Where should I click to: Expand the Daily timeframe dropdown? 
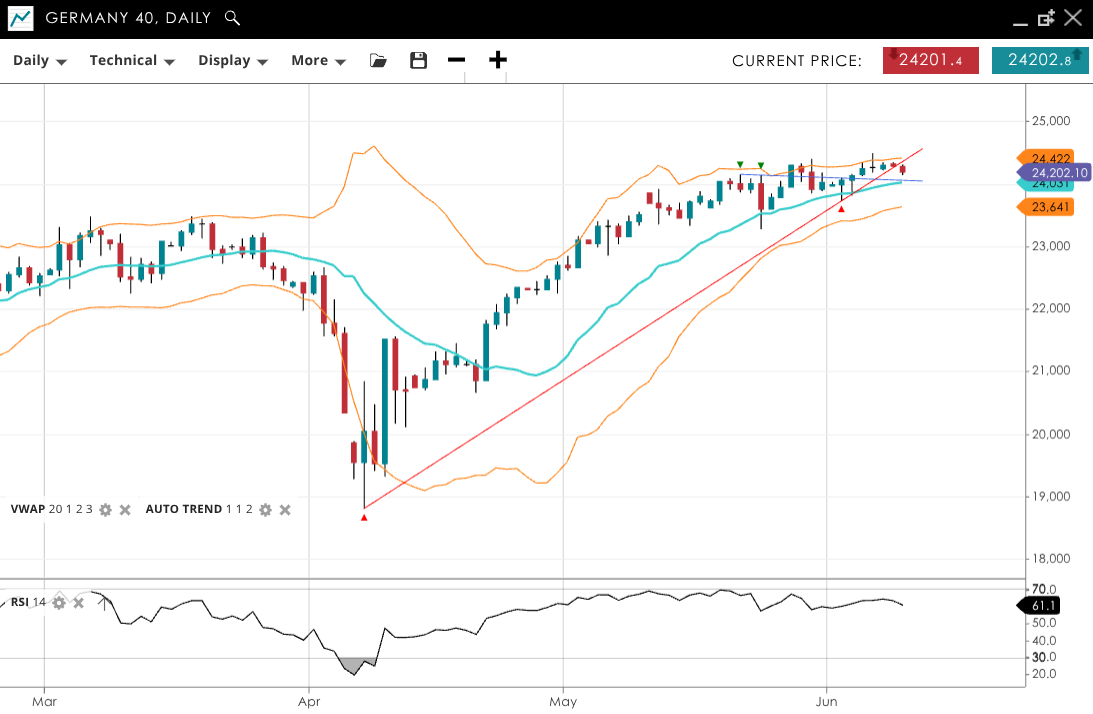pyautogui.click(x=39, y=60)
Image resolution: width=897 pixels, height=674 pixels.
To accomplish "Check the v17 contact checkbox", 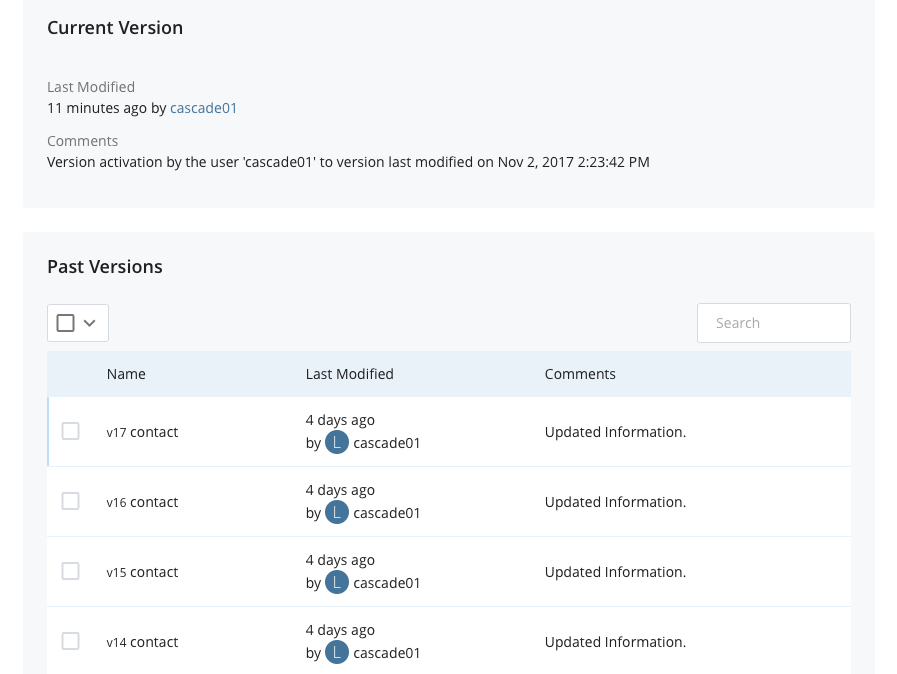I will 70,431.
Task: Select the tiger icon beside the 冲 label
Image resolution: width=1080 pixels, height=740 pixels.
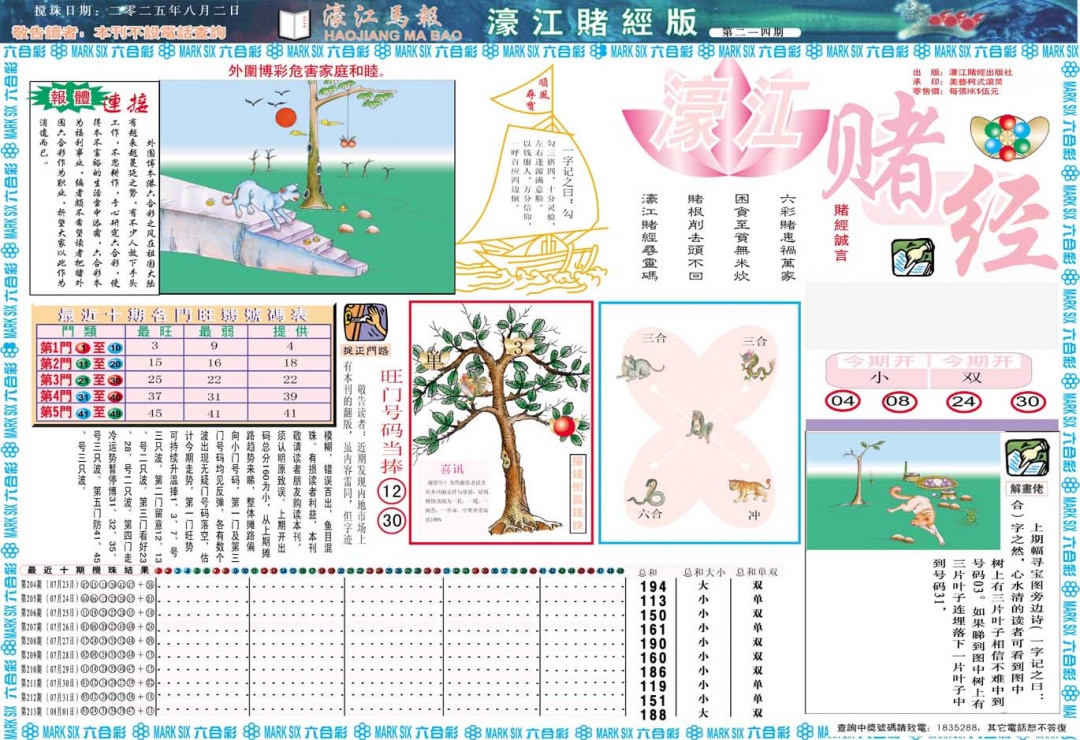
--------------------
Write out again, exactly, each line from the one with "Task: Select the" to the end of the entries. No pictures go in.

Task: Select the tiger icon beside the 冲 label
Image resolution: width=1080 pixels, height=740 pixels.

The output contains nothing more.